More, in autocratic economies people sometimes have higher tolerances to
sudden economic turmoils, so it could be just another example of that. Those
6% could even be redistributed, possibly lowering prices elsewhere but in
general decreasing, dampening and postponing the direct effect - so possibly
not creating anything of a huge problem for China.

Regarding USA springing back into self-reliance mode, one can - just as an
example, possibly not particularly relevant - see how other countries behave,
and how quickly they adjust. As recently demonstrated by Russia, some
"remarkable snapping into action" suspiciously didn't happen, and so far
economy slides downward two years in a row. That's after lots of
rationalizations of Russians which products they don't really need - and
reminding that, again, the tolerance to economic hardships there could be
bigger than in US.

Of course it's also unreasonable to imagine that not only China, but a whole
set of countries could decide against US simultaneously.
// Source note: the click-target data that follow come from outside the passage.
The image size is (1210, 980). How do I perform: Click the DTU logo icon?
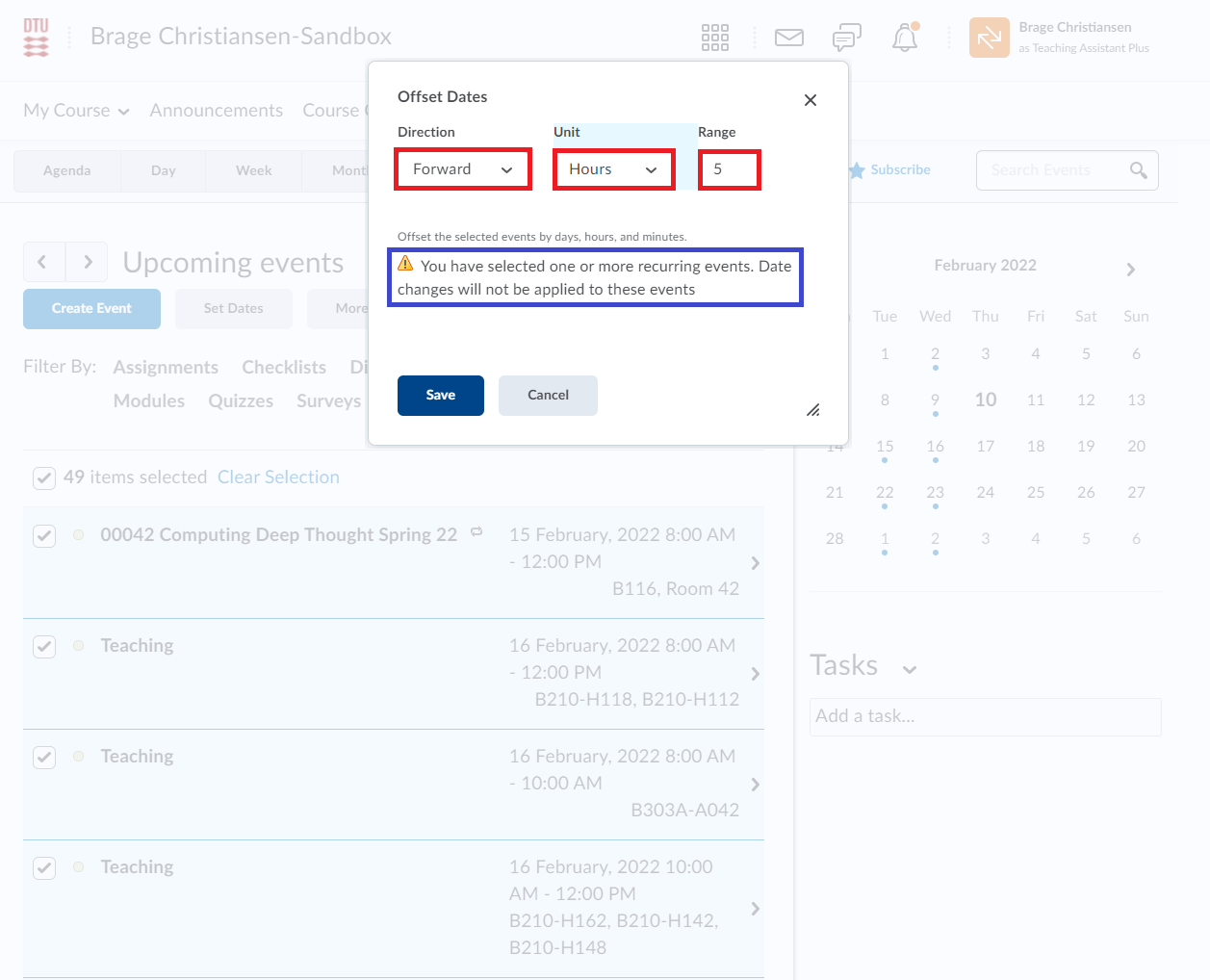pyautogui.click(x=36, y=38)
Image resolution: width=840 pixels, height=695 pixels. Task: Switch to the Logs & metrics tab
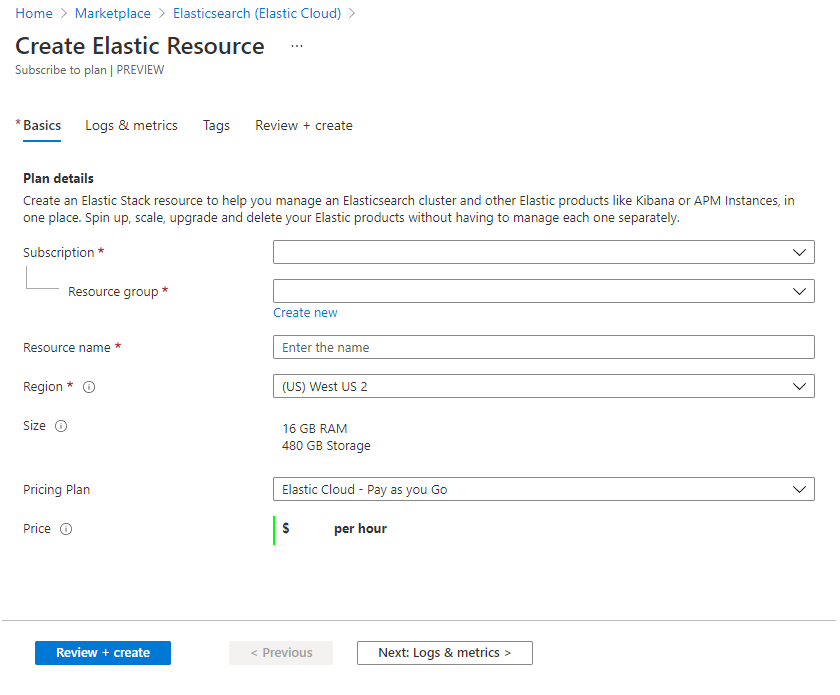click(131, 126)
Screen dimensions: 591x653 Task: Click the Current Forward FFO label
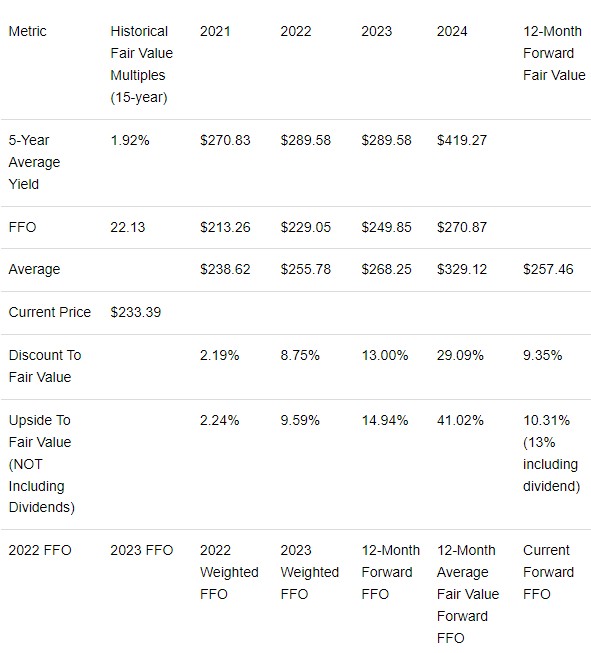[x=548, y=572]
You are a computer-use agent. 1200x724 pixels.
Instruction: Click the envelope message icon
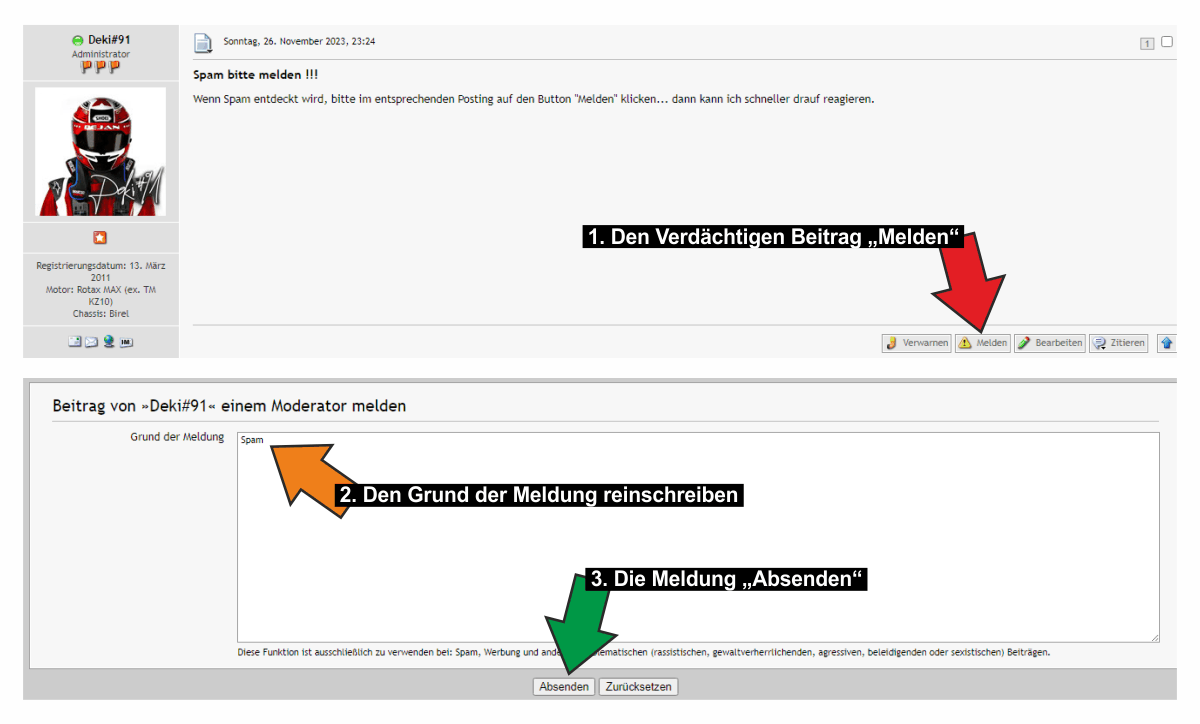coord(91,342)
Never had examples of
that in the past, right?

Once again, this is just another perspective to the reality check proposed.

------
hedora
Non paywalled stories

[http://mobile.reuters.com/article/idUSKBN12W349](http://mobile.reuters.com/article/idUSKBN12W349)

[http://www.salon.com/2016/11/01/when-china-calls-out-
donald-...](http://www.salon.com/2016/11/01/when-china-calls-out-donald-trump-
on-climate-change-you-know-its-bad/)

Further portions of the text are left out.